**Exercise task:** Recast every line of the items below as a Markdown table with the columns "Row" and "Line", numbering the rows and leaving out blank lines. Omit the pictures from your table.

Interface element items
————————
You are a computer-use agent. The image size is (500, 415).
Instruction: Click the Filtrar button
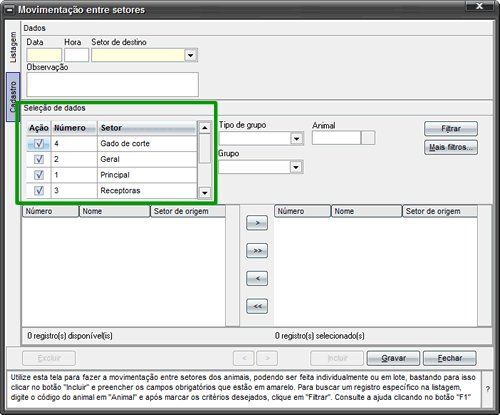point(451,129)
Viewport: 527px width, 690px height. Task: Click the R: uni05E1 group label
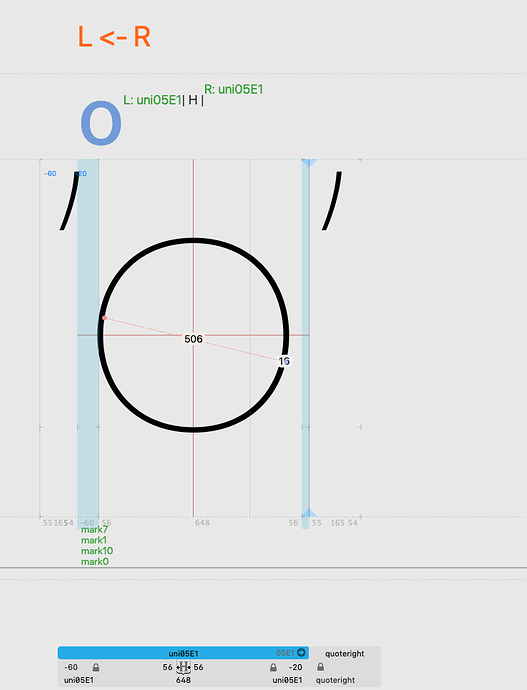tap(234, 89)
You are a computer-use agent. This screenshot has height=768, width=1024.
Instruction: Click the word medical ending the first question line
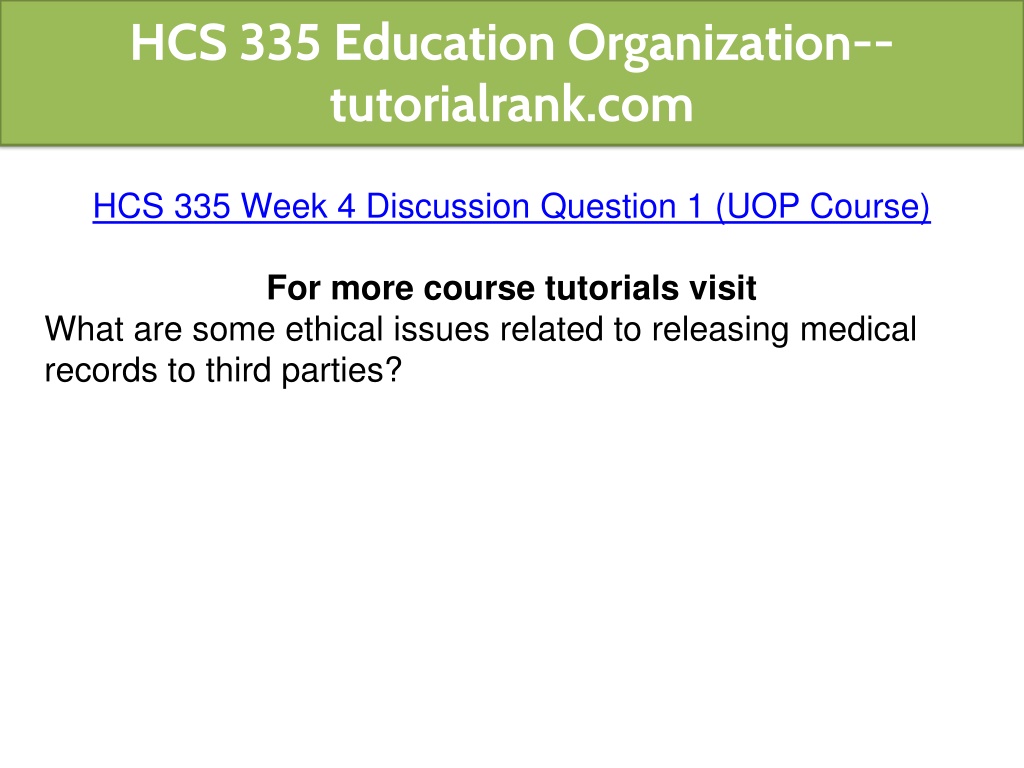pos(858,329)
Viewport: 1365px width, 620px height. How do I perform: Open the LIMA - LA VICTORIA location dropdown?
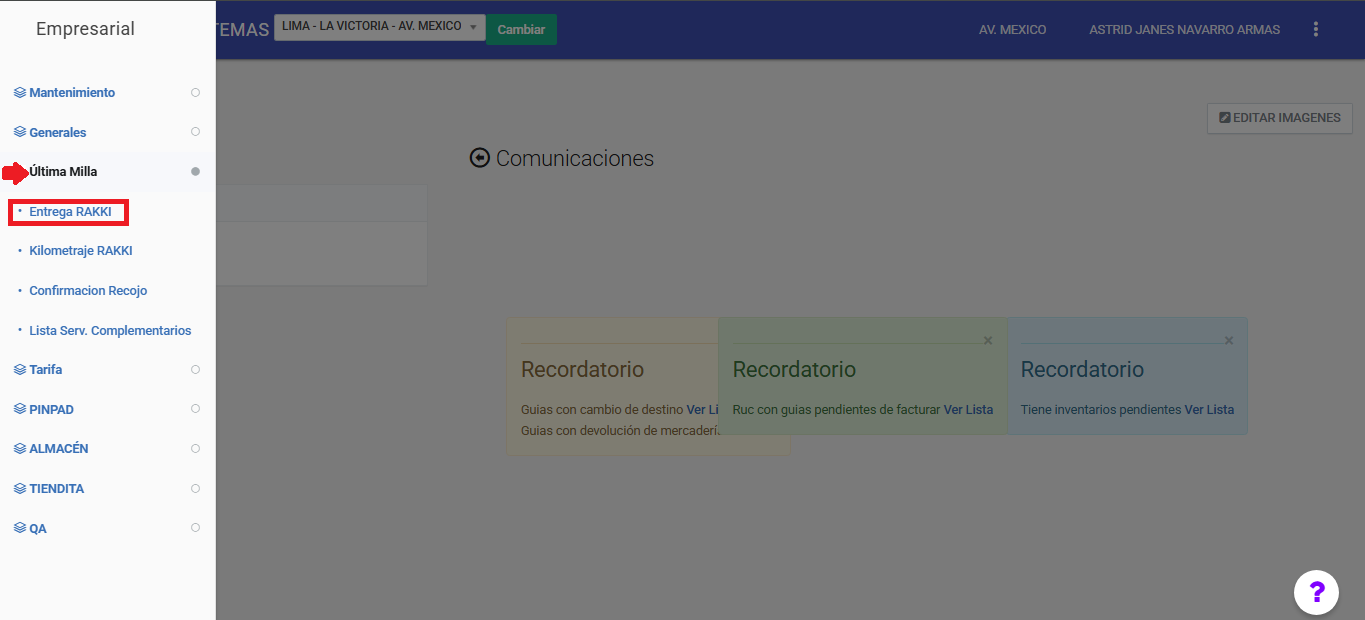379,27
————————
**Result for this exercise:**
| Row | Line |
|---|---|
| 1 | You are a computer-use agent. The image size is (500, 415). |
| 2 | Instruction: Click the Filtrar button |
| 3 | point(451,129) |
| 4 | Viewport: 527px width, 690px height. Task: Click the R: uni05E1 group label |
| 5 | tap(234, 89) |
| 6 | You are a computer-use agent. This screenshot has height=768, width=1024. |
| 7 | Instruction: Click the word medical ending the first question line |
| 8 | pos(858,329) |
| 9 | Viewport: 1365px width, 620px height. How do I perform: Open the LIMA - LA VICTORIA location dropdown? |
| 10 | 379,27 |